La Meuse et ses hauts, au sud de Verdun, vit dans ce paradoxe qui allie guerre et beauté des paysages. Douces côtes surmontant la Woëvre, soleil rasant d'une fin de journée de printemps sur les bois touffus, ruisseaux qui abondent dans les vallons et alimentent l'élastique plaine en humidité. Parmi ces ruisseaux, le Longeau. On le suit, on le remonte, on passe les hauteurs; les Hures, le Montgirmont, et voici venir les Eparges.

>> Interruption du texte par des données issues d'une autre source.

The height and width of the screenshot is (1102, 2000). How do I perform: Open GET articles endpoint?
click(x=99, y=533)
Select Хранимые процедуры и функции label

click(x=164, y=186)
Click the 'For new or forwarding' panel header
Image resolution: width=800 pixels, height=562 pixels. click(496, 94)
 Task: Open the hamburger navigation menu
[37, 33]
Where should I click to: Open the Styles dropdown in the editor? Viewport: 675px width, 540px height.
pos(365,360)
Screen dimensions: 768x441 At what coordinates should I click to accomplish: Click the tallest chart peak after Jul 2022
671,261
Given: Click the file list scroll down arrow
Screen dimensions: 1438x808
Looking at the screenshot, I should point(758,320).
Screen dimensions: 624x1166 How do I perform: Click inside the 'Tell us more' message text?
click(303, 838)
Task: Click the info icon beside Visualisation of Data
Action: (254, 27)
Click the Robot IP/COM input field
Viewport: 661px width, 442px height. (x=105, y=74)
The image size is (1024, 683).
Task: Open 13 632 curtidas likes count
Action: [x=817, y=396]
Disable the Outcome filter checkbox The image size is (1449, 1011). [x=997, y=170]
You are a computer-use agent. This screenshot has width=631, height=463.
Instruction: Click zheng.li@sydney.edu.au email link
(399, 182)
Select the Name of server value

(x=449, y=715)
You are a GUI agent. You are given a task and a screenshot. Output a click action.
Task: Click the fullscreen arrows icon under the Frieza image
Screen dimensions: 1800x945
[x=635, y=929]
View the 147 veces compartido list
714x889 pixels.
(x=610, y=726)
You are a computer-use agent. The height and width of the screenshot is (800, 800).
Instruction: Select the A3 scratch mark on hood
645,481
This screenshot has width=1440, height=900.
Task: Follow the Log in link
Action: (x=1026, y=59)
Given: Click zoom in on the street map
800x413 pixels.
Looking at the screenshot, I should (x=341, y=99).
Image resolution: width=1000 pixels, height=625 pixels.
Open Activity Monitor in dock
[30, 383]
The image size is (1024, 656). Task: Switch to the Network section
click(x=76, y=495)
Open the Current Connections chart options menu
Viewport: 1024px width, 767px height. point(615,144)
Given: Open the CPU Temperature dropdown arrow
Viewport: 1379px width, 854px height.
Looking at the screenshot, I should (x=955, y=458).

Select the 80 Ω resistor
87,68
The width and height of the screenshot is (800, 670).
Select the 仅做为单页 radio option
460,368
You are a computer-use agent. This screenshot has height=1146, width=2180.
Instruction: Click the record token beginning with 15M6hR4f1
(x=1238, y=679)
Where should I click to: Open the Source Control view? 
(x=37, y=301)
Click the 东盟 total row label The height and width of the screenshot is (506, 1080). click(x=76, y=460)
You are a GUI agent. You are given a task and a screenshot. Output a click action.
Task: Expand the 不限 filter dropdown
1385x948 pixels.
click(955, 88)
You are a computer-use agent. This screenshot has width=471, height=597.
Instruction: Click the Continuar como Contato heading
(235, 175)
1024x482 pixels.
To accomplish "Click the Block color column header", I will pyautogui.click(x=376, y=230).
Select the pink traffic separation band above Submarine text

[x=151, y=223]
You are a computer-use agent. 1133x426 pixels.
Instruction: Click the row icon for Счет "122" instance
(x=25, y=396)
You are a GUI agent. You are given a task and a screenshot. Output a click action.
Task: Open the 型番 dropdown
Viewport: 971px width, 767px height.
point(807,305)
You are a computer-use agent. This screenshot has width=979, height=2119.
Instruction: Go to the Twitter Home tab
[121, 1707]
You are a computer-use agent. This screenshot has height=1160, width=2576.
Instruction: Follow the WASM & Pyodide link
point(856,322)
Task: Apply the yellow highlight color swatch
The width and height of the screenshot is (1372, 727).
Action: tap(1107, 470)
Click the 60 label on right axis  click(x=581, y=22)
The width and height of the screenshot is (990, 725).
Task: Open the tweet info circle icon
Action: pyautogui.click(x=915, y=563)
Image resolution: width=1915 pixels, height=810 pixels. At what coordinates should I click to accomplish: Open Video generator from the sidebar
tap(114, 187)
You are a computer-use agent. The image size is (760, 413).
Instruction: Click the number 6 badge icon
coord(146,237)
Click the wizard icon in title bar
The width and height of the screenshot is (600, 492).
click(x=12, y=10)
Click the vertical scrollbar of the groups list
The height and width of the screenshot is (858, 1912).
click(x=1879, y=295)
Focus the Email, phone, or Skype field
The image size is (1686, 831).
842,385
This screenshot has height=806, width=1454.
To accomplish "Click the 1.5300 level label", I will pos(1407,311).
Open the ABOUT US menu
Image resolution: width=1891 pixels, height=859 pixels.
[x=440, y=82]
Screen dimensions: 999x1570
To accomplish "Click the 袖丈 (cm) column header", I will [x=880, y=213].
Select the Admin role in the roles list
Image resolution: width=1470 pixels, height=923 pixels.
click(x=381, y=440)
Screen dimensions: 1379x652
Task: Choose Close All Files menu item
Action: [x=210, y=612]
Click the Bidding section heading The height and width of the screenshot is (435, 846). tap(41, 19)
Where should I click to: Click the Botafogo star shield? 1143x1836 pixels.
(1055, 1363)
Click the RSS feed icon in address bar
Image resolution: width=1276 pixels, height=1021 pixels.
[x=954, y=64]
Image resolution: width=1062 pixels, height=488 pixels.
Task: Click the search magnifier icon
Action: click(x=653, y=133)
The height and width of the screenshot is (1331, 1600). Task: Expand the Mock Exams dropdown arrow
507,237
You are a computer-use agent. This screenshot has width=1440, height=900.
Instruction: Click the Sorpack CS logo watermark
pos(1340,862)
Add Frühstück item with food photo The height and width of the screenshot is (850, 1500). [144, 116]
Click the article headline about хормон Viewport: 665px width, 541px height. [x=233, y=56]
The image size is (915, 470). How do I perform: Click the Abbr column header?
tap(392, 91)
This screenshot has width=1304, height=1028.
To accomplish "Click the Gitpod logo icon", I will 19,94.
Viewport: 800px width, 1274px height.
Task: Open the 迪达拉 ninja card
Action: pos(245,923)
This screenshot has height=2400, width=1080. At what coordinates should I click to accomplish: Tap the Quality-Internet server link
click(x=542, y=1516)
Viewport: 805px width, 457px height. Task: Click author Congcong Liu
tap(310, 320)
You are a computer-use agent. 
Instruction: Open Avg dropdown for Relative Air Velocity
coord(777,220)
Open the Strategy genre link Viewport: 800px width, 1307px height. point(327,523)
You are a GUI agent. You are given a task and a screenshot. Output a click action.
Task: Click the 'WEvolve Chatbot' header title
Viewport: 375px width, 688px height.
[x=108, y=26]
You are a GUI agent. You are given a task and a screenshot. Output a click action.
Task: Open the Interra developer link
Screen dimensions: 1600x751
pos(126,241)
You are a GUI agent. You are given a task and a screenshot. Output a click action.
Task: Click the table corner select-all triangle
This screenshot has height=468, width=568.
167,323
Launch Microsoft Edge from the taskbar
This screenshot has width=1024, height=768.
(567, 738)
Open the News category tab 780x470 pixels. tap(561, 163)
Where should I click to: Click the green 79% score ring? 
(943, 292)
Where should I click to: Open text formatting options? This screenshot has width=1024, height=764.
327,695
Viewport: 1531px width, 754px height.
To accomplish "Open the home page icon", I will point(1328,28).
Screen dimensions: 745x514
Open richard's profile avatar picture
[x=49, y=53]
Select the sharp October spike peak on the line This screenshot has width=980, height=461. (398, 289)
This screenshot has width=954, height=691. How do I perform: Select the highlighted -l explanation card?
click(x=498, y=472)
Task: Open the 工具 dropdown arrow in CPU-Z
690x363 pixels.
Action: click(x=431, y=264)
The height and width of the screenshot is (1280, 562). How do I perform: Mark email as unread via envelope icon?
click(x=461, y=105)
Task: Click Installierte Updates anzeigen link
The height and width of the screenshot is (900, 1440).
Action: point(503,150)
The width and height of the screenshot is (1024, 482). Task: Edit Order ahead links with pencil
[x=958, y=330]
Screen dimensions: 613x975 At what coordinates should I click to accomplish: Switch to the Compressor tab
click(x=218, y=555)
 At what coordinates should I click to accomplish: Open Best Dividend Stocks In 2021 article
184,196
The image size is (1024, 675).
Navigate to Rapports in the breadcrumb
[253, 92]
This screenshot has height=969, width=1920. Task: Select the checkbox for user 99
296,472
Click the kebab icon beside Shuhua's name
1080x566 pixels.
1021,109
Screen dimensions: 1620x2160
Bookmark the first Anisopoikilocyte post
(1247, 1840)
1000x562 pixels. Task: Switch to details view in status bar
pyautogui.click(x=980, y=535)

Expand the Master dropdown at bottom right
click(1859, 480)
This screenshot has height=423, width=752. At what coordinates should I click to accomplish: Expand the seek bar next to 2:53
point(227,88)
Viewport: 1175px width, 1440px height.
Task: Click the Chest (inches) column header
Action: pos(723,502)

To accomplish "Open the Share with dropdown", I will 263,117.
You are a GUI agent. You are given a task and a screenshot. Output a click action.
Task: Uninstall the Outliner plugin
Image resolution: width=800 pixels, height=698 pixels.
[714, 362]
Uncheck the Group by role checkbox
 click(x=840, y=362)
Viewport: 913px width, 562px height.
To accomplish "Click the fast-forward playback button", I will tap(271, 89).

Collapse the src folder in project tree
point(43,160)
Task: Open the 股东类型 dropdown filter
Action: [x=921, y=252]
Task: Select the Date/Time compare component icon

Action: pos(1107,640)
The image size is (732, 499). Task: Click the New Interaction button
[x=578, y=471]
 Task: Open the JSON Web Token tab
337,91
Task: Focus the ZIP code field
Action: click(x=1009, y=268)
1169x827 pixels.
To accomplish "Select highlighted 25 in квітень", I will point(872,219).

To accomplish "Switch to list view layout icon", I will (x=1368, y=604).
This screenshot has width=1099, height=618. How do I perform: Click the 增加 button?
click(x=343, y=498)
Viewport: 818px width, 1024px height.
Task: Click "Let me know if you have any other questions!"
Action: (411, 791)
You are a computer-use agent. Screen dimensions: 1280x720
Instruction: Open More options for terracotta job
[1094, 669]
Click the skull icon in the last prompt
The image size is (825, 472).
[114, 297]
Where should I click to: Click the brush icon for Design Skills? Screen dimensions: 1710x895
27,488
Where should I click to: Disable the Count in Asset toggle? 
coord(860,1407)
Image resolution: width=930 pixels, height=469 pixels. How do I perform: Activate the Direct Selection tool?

Les Eparges vivent au-delà des 54 habitants qui peuplent le village reconstruit après la guerre. Peut-être plus aujourd'hui, avec les quelques maisons neuves sur la route du Trottoir. Elles vivent aussi de tous les fantômes de ceux qui vécurent et moururent ici, massivement, elles vivent des fantômes des hommes s'animant sous la plume de Genevoix. On pense à eux, au bord des entonnoirs des mines énormes qui crèvent la colline. Des cratères d'une ampleur inimaginable. Comme si la terre était un corps mutilé. La forme de ces excavations brutales rappelle insensiblement celle du trou fait par une balle dans la peau d'un homme. On en imagine une souffrance similaire, si tant est que la terre souffre. Et pourquoi pas?
Aujourd'hui, en se tenant sur les pas, précisément, que raconte Genevoix dans son livre, en suivant son calvaire, on entend les chiens, les cloches, les tracteurs, les enfants, la Meuse est redevenue cette paisible contrée rurale qui respire avec régularité. Et on pense à Porchon, à Sicot, à Laviolette, à tous les chers morts de Genevoix, qu'il venait saluer ici, tous les ans, jusqu'aux dernières années de sa vie. Et ces morts, certains toujours enfouis dans la colline, dispersés, désarticulés, enterrés par les obus, on espère qu'ils entendent, d'une manière ou d'une autre, comme tout est devenu paisible, à nouveau, et comme leurs Eparges, qui vivent dans le souvenir, n'existent plus. En tous cas pas en Meuse.
Mais combien d'Eparges de 1915, en ce moment, ailleurs dans le monde?